InterSystems SQL Outbound Adapter - How fast can it go?

Article

Oliver Wilms · Dec 24, 2021 4m read

#Performance #SQL #Health Connect #HealthShare

One of my colleagues had developed an interface in Health Connect (HealthShare 2019.1) to add large amounts of data to an external SQL Server database. The data comes from many text files with delimited rows and data for one table per file. There is a business process to read a file line by line and send an Insert Request to an operation. The request contains an Insert statement like ‘Insert into TABLE columns (col1, col2, … colZ) values (val1, val2, … valZ).’ The Health Connect operation utilizes Outbound SQL Adapter to insert one row into a table per request. You can probably imagine this process takes quite a long time. I believe it took about 4 hours to insert 200000 rows into one table. That is 50000 rows in one hour, which is 3600 seconds, or about 14 rows per second.

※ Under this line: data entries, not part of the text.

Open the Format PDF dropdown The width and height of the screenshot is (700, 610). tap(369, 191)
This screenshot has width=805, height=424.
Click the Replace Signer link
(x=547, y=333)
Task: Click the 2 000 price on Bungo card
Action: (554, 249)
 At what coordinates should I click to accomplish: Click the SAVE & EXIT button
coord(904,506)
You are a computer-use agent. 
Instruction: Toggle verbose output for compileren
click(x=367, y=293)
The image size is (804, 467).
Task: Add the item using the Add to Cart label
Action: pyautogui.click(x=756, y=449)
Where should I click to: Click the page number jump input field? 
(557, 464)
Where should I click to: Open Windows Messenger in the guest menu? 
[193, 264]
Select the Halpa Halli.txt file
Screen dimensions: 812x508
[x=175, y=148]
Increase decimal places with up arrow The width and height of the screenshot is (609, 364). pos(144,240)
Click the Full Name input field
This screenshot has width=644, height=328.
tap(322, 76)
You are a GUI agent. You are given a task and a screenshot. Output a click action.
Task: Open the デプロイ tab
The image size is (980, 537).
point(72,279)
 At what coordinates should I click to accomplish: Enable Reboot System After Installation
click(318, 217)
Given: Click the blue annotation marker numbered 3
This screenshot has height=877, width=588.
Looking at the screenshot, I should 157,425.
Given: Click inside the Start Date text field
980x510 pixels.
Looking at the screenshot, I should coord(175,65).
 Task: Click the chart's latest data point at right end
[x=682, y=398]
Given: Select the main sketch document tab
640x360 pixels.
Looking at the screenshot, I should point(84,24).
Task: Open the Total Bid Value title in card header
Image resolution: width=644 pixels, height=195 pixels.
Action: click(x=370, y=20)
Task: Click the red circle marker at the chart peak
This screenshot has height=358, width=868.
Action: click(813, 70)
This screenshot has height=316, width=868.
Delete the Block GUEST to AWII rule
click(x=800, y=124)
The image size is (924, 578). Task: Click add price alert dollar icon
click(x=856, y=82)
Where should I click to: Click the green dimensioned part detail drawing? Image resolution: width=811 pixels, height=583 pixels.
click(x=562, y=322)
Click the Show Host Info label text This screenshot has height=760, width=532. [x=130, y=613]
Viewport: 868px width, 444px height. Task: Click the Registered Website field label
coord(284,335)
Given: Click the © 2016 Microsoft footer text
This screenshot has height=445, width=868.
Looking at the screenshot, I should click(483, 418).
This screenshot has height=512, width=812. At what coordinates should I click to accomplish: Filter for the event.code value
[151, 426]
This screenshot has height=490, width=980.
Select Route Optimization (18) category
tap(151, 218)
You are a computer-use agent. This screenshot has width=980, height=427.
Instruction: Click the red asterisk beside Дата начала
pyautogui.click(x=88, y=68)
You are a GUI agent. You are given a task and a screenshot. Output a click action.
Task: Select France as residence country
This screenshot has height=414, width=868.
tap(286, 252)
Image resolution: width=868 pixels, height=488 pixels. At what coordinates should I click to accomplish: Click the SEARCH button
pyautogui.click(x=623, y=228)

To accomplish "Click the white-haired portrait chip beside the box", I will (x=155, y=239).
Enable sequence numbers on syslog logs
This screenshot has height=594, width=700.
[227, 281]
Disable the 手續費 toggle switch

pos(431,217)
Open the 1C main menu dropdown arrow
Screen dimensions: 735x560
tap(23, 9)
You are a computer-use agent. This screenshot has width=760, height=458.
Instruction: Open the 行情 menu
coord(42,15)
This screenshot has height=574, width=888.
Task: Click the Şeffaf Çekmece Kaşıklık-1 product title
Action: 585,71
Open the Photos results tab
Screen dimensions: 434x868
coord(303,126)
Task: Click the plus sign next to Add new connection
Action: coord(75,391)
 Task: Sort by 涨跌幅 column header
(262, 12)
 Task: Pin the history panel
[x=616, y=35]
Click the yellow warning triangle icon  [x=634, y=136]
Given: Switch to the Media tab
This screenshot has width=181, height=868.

I saw on Open Exchange that Guillaume Rongier had developed Grongier.SQL.OutboundAdapter. I understand this code uses an Insert statement like ‘Insert into TABLE columns (col1, col2, col3) values (?, ?, ?)’ paired with an array consisting of number of rows, number of columns per row, data values and data types. I had to tweak the code a bit to make it run in HealthShare 2019.1. I learned a lot about InterSystems SQL classes by debugging the code. It did not really work for me with reliability. I think I tried to insert a batch of 5 rows into two different tables. It worked with one table, but with the other table it inserted only one row and the return value indicated no row had been inserted.

I believe it was Dmitry Maslennikov who suggested to me that I could use an Insert statement like ‘Insert into Table columns (col1, col2, col3) values (valA1, valA2, valA3), (valB1, valB2, valB3), (valC1, valC2, valC3).’ I refactored the business process to make one request per text file and the operation processed the stream line by line. I liked the idea to have all the values in the query statement, because I could use the standard InterSystems SQL Adapter with it. I observed that I could insert about 30 rows per second when I combined the values from two rows into one Insert statement. I was surprised that it did not make any significant difference if I inserted 20 columns per row or 90 columns per row.

It made sense to me that I could insert about twice as many rows per second when I inserted two rows per insert compared to inserting rows one by one. I wanted to see how fast I could insert rows if I combined more rows into one insert statement. Here are the results:

Batch Size Insert Rate

3 45.90

4 57.03

5 62.73

6 78.42

7 94.10

8 101.73

9 129.79

When I tried to insert rows by ten at a time (Batch Size = 10), the processing time was the same as nine rows per insert. I was able to insert nearly 130 rows per second, almost ten times what the original process provided.

I also need to delete data before inserting new data. For some tables we delete all the rows, for some tables we delete only the rows that are being updated. I am not sure why we ‘Delete TABLE where col1 = val1’ and then ‘Insert into TABLE columns (col1, …) values (valNew1, …).’ I think this could probably be accomplished quicker by an update statement. However, I was pleased to see I could delete thousands of rows in less than one second with a single delete statement like ‘Delete TABLE where SiteID = 123.’ I have not yet collected metrics comparing deleting individual rows with inserting individual rows.

The refactored process refers to UPDATE logic when it uses an Insert statement like ‘Insert into Table columns (col1, col2, col3) values (valA1, valA2, valA3), (valB1, valB2, valB3), (valC1, valC2, valC3)’ AFTER deleting any rows matching the rows to be inserted. We have identified key columns per table to identify records for the delete. Assuming a table uses key columns col1, col2, and col3, I will combine the key values from multiple rows using OR condition like shown below for a batch size of three rows:

Delete TABLE where (col1 = valA1 AND col2 = valA2 AND col3 = valA3) OR (col1 = valB1 AND col2 = valB2 AND col3 = valB3) OR (col1 = valC1 AND col2 = valC2 AND col3 = valC3)